Supported DataFrame Data Types

BodoSQL uses Pandas DataFrames to represent SQL tables in memory and converts SQL types to corresponding Python types which are used by Bodo. Below is a table mapping SQL types used in BodoSQL to their respective Python types and Bodo data types.

SQL Type(s)

Equivalent Python Type

Bodo Data Type

TINYINT

np.int8

bodo.int8

SMALLINT

np.int16

bodo.int16

INT

np.int32

bodo.int32

BIGINT

np.int64

bodo.int64

FLOAT

np.float32

bodo.float32

DECIMAL, DOUBLE

np.float64

bodo.float64

VARCHAR, CHAR

str

bodo.string_type

TIMESTAMP, DATE

np.datetime64[ns]

bodo.datetime64ns

INTERVAL(day-time)

np.timedelta64[ns]

bodo.timedelta64ns

BOOLEAN

np.bool_

bodo.bool_

Nullable and Unsigned Types

Although SQL does not explicitly support unsigned types, by default, BodoSQL maintains the exact types of the existing DataFrames registered in a BodoSQLContext, including unsigned and non-nullable type behavior. If an operation has the possibility of creating null values or requires casting data, BodoSQL will convert the input of that operation to a nullable, signed version of the type.

Supported Literals

BodoSQL supports the following literal types:

Boolean Literal

Syntax:

TRUE | FALSE

Boolean literals are case insensitive.

Datetime Literal

Syntax:

DATE 'yyyy-mm-dd' |
TIMESTAMP 'yyyy-mm-dd' |
TIMESTAMP 'yyyy-mm-dd HH:mm:ss'

Float Literal

Syntax:

[ + | - ] { digit [ ... ] . [ digit [ ... ] ] | . digit [ ... ] }

where digit is any numeral from 0 to 9

Integer Literal

Syntax:

[ + | - ] digit [ ... ]

where digit is any numeral from 0 to 9

Interval Literal

Syntax:

INTERVAL integer_literal interval_type

Where integer_literal is a valid integer literal and interval type is one of:

DAY[S] |
HOUR[S] |
MINUTE[S] |
SECOND[S]

In addition we also have limited suport for YEAR[S] and MONTH[S]. These literals cannot be stored in columns and currently are only supported for operations involving add and sub.

### Record set
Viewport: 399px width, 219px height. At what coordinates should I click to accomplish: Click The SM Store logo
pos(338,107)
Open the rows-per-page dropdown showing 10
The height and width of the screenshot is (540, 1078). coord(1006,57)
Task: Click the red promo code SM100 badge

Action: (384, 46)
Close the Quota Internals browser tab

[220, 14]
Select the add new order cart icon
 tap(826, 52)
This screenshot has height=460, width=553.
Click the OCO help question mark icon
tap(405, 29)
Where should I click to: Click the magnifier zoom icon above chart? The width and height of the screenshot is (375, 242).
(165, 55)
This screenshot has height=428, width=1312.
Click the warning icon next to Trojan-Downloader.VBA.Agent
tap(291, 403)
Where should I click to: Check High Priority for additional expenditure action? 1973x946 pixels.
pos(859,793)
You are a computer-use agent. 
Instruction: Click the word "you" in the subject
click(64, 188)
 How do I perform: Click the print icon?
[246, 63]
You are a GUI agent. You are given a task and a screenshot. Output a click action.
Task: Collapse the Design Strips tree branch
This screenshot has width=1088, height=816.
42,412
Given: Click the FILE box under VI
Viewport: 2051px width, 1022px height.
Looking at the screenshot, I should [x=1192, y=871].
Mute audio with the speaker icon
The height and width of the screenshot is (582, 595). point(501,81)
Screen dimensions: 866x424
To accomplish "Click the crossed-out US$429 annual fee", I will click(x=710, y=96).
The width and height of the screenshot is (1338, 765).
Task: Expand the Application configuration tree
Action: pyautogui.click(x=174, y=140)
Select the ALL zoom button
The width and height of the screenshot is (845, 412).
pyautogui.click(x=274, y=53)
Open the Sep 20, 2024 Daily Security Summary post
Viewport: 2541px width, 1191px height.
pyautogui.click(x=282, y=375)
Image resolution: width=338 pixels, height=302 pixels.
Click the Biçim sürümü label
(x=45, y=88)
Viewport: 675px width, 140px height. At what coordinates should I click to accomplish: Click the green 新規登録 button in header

### What this exercise asks
**A)** For each statement, say whether it agrees with the BodoSQL data types text, giving yes or no and quoting the words of the text that decide it.
(i) BodoSQL requires Boolean literals to be written in uppercase.
(ii) When an operation might produce null values, BodoSQL converts that operation's input to a nullable, signed version of the type.
(iii) YEAR and MONTH interval literals can be stored in columns.
**B)** Write the next part of the BodoSQL data types text, starting after its final sentence.

### Answer list
**A)**
(i) No: "Boolean literals are case insensitive."
(ii) Yes: "If an operation has the possibility of creating null values or requires casting data, BodoSQL will convert the input of that operation to a nullable, signed version of the type."
(iii) No: "These literals cannot be stored in columns"

**B)**
String Literal

Syntax:

'char [ ... ]'

Where char is a character literal in a Python string.

NULL SEMANTICS

Bodo SQL converts SQL queries to Pandas code that executes inside Bodo. As a result, NULL behavior aligns with Pandas and may be slightly different than other SQL systems. This is currently an area of active development to ensure compatibility with other SQL systems.

Most operators with a NULL input return NULL. However, there a couple notable places where Bodo SQL may not match other SQL systems:

  • Bodo SQL treats NaN the same as NULL

  • Is (NOT) False and Is (NOT) True return NULL when used on a null expression

  • AND will return NULL if any of the inputs is NULL

BodoSQL Caching & Parameterized Queries

BodoSQL can reuse Bodo caching to avoid recompilation when used inside a JIT function. BodoSQL caching works the same as Bodo, so for example:

@bodo.jit(cache=True)
def f(filename):
    df1 = pd.read_parquet(filename)
    bc = bodosql.BodoSQLContext({"table1": df1})
    df2 = bc.sql("SELECT A FROM table1 WHERE B > 4")
    print(df2.A.sum())

This will avoid recompilation so long as the DataFrame scheme stored in filename has the same schema and the code does not change.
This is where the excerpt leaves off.